I know how to make the changes, I just don't know what those changes are.
Karen BrownEngineerAuthor Commented:
@Rob.  Yes it is a member of the domain.   I will try setting up a portforward to the server directly.
Karen BrownEngineerAuthor Commented:
Set up a port forward on the Host domain router and was able to RDP into the Terminal Server without issue.
Rob WilliamsCommented:
That proves I am wrong, and it's not a certificate issue.
Karen BrownEngineerAuthor Commented:
Have had my manager having a look at the issue this afternoon.  Attached is the maximum size of packets we can send (in ping) from either end.  The issue seems to be with traffic travelling down the tunnel to the remote end.  At the Host Office the router is a Cisco.  At the REmote office it is a Draytek.

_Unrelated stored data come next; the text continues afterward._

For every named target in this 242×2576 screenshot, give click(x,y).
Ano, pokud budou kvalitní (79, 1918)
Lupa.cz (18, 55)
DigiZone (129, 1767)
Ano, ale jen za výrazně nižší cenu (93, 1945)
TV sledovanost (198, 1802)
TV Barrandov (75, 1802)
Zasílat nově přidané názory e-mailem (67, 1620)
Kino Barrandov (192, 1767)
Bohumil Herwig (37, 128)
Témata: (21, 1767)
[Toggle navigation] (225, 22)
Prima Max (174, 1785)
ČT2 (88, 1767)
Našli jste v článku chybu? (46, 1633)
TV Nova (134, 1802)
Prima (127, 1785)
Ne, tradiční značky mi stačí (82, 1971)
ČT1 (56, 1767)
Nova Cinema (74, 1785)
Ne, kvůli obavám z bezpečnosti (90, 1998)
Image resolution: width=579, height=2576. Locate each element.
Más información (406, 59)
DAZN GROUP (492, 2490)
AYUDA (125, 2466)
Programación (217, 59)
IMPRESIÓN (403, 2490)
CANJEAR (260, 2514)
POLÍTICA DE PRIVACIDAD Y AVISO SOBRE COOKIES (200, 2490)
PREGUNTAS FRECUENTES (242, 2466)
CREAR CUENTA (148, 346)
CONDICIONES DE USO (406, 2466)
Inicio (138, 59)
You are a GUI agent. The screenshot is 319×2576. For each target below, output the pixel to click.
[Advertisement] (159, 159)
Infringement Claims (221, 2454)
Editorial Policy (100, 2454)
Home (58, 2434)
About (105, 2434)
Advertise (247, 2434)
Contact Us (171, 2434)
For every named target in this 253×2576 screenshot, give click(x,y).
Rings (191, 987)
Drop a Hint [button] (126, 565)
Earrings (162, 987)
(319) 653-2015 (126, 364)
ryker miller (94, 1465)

MTU max transfer packets from source to endpoints.
Rob WilliamsCommented:
Googling I see newer server versions, especially in Hyper-V environment can use packets with an MTU larger than 1500.  That alone can cause problems such as you have described and as outlined in the article below.  The VPN likely uses 1492 (years ago it was 1400 over VPN) and default settings of systems should automatically adjust for that but I am guessing the server does not, thus explaining the difference between PCs and the server.  At the bottom of the article it outlines how to change the MTU.  I would change to 1300.  If it works, then gradualy increase to a max of 1492.

Perhaps you have already seen the article.